Self-assembly in aqueous solution of a modified amyloid beta peptide fragment

Abstract

The self-assembly in films dried from aqueous solutions of a modified amyloid beta peptide fragment is studied. We focus on sequence Aβ(16–20), KLVFF, extended by two alanines at the N-terminus to give AAKLVFF. Self-assembly into twisted ribbon fibrils is observed, as confirmed by transmission electron microscopy (TEM). Dynamic light scattering reveals the semi-flexible nature of the AAKLVFF fibrils, while polarized optical microscopy shows that the peptide fibrils crystallize after an aqueous solution of AAKLVFF is matured over 5 days.

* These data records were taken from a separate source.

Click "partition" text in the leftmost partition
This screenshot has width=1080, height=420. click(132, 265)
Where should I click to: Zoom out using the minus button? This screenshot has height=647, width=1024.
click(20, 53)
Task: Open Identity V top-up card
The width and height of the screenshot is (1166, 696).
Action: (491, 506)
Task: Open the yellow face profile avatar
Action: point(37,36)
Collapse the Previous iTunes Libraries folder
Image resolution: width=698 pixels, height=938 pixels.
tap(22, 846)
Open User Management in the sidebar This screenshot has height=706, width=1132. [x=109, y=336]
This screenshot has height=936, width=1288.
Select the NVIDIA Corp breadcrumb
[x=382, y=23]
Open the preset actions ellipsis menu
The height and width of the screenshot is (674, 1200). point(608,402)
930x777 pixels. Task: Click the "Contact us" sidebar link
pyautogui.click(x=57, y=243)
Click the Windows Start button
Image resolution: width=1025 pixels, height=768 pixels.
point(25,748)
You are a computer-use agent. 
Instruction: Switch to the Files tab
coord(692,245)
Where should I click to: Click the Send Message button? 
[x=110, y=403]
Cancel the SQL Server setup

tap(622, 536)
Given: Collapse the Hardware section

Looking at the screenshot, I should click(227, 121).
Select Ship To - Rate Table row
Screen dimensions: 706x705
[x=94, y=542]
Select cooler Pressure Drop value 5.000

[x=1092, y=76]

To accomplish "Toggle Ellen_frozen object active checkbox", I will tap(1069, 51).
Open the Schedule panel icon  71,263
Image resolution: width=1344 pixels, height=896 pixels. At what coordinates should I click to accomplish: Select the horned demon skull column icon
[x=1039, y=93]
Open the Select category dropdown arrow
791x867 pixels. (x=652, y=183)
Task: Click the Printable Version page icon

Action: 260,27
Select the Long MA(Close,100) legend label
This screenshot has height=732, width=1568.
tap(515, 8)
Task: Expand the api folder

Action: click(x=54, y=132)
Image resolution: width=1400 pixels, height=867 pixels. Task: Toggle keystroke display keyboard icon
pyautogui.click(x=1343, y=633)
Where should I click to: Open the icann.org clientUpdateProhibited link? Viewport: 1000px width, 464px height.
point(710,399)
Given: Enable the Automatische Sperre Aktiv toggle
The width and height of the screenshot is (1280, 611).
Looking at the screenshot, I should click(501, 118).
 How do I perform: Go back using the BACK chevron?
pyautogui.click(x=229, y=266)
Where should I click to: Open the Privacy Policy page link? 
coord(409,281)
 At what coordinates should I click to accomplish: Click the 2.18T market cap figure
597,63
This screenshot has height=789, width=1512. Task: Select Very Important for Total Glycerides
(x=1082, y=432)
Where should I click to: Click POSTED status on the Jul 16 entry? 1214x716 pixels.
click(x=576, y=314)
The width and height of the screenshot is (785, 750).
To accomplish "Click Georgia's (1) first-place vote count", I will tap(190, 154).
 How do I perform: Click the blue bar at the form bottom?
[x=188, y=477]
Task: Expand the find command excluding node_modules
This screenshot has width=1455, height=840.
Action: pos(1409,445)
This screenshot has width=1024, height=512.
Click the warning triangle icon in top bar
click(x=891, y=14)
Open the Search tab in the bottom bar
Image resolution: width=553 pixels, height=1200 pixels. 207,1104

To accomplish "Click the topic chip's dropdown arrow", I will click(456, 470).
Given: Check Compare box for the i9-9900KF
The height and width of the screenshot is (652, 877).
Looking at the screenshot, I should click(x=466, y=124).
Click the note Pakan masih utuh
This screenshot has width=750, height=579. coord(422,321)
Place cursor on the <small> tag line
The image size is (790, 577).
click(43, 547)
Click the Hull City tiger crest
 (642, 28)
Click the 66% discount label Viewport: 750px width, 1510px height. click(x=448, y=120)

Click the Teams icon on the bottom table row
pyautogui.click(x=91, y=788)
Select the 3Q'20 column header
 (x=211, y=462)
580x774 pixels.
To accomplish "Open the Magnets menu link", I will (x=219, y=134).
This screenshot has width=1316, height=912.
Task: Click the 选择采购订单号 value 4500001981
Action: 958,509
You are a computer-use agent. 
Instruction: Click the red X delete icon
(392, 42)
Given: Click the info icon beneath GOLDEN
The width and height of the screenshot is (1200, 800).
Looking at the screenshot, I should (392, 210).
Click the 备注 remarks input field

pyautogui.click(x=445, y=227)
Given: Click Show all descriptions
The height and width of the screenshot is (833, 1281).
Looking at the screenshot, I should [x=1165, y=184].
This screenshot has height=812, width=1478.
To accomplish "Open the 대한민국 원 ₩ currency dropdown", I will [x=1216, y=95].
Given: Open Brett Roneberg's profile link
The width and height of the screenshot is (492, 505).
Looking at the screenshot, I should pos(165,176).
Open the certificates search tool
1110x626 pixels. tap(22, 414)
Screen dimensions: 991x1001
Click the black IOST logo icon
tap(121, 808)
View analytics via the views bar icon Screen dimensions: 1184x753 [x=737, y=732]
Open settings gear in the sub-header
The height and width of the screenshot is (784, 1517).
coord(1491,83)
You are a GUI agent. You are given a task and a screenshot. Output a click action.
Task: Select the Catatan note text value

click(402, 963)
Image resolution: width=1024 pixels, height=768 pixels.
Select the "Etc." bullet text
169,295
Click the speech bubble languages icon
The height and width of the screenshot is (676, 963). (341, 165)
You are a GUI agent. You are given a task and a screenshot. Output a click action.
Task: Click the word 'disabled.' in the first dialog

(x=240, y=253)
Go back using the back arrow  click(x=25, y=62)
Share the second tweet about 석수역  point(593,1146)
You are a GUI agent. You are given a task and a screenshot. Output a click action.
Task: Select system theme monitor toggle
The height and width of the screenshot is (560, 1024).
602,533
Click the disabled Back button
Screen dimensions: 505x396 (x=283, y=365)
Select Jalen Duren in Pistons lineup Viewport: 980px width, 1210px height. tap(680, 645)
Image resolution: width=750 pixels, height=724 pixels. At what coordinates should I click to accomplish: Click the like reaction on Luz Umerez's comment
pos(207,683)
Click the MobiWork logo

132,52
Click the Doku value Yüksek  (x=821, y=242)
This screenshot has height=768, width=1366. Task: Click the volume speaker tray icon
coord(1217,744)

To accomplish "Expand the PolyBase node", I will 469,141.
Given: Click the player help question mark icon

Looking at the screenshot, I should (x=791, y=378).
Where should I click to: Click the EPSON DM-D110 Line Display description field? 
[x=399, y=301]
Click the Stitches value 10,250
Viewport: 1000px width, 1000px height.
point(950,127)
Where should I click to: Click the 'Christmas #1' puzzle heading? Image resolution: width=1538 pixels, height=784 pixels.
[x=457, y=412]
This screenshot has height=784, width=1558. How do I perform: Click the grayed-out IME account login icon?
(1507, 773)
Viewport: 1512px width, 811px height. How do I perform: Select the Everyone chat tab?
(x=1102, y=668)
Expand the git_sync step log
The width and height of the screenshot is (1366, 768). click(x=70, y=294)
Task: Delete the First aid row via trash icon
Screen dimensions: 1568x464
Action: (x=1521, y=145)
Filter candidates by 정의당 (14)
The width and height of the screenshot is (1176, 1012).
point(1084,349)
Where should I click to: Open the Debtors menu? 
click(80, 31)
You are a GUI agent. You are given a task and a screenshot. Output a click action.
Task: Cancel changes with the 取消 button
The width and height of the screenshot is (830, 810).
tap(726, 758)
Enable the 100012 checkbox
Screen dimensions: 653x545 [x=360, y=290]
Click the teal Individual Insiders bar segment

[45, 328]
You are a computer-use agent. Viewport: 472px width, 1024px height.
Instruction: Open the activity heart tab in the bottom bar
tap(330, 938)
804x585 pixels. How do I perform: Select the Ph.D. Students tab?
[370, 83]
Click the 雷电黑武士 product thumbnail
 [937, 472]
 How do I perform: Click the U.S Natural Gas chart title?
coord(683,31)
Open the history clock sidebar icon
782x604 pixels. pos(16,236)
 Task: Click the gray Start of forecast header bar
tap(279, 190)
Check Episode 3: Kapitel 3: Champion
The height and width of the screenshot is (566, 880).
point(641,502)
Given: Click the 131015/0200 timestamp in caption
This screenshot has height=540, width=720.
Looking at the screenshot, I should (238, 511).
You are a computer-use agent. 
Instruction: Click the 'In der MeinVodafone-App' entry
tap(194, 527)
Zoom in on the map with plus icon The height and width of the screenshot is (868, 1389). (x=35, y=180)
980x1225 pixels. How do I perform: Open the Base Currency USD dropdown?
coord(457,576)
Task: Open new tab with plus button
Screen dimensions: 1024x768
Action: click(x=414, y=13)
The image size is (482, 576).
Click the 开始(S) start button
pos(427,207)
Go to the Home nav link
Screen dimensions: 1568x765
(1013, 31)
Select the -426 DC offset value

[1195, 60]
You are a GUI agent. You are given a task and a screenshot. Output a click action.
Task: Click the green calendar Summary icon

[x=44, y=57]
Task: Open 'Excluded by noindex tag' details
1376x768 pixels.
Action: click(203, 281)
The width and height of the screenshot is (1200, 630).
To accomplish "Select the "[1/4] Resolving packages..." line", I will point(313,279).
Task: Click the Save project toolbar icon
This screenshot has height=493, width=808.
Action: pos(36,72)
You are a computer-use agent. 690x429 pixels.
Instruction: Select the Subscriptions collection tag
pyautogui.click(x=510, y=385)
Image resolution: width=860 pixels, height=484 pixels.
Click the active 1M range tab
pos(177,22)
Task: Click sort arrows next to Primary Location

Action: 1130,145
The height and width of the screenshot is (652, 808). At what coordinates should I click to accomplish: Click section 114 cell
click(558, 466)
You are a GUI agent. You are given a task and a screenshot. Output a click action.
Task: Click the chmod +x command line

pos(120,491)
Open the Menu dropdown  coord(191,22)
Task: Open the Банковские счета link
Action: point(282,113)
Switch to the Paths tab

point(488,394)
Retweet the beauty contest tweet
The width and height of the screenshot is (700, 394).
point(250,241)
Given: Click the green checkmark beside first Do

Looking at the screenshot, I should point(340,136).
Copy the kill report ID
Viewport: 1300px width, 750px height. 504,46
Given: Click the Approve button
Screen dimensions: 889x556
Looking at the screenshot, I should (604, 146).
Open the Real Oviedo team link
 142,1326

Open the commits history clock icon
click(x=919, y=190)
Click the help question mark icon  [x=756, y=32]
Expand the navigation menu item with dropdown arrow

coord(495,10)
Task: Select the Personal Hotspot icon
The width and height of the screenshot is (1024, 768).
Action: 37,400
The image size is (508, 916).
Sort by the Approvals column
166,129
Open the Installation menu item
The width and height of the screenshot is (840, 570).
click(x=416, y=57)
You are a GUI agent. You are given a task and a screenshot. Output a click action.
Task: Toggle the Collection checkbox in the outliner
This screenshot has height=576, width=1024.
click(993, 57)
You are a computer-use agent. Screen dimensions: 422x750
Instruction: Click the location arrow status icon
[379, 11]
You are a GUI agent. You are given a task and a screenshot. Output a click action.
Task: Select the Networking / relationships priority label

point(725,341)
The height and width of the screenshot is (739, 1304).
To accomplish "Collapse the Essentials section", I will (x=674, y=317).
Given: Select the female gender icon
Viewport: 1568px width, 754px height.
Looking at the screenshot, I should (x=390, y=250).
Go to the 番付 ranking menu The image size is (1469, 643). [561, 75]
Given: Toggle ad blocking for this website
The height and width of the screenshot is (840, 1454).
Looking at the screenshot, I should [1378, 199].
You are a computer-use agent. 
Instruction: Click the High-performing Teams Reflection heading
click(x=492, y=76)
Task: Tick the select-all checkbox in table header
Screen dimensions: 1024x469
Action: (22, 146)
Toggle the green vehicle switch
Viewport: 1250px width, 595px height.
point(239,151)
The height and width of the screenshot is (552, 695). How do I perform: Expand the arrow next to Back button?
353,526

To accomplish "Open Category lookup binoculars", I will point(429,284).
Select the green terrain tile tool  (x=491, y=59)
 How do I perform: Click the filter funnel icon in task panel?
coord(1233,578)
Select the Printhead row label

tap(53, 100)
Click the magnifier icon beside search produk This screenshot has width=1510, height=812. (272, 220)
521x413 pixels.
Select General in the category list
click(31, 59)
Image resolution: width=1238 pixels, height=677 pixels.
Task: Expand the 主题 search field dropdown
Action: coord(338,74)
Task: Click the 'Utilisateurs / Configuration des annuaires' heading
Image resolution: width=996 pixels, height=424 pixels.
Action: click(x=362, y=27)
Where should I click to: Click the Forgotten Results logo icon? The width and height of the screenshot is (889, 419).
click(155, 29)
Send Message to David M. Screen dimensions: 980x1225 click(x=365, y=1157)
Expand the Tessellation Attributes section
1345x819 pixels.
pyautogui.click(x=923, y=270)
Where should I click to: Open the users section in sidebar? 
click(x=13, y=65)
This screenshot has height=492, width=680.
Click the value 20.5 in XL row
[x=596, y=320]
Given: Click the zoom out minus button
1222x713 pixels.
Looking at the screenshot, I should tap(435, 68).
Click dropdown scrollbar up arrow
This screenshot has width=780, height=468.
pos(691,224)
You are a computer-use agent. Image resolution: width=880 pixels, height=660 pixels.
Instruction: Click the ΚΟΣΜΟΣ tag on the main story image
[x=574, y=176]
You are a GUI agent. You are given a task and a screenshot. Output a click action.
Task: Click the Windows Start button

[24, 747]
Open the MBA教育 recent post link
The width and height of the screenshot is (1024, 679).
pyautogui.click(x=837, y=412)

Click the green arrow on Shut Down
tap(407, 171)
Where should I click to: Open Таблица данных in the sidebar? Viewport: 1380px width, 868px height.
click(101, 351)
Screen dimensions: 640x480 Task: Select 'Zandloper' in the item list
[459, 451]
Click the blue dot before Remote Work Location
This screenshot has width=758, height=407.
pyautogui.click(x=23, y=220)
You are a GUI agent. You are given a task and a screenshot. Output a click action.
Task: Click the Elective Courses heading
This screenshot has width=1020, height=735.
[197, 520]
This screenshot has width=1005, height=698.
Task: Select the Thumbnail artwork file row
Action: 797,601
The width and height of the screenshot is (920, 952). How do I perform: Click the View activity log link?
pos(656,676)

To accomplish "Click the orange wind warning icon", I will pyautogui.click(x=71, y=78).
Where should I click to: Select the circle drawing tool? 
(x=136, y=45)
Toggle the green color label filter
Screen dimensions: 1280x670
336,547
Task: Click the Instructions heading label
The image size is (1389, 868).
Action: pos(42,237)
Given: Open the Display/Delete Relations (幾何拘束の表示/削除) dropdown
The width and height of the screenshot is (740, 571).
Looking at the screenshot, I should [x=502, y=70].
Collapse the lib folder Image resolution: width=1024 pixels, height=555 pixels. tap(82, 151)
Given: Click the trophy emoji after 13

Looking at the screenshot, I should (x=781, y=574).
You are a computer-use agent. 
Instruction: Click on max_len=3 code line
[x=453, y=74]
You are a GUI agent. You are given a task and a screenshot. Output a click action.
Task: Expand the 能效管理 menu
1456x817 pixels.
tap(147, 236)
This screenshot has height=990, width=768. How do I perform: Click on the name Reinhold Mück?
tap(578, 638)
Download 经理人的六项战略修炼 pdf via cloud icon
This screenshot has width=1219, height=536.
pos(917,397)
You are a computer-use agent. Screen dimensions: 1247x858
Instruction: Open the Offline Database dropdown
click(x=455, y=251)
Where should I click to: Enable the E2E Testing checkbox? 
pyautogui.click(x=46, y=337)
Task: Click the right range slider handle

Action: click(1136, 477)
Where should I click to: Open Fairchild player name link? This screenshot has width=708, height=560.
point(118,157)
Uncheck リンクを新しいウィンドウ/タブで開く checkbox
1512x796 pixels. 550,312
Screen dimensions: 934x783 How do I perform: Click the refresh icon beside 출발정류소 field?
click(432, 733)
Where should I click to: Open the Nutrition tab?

The secondary structure of the fibrils is studied by FT-IR, circular dichroism and X-ray diffraction (XRD), which provide evidence for β-sheet structure in the fibril. From high resolution TEM it is concluded that the average width of an AAKLVFF fibril is (63 ± 18) nm, indicating that these fibrils comprise beta-sheets with multiple repeats of the unit cell, determined by XRD to have b and c dimensions 1.9 and 4.4 nm with an a axis 0.96 nm, corresponding to twice the peptide backbone spacing in the antiparallel β-sheet.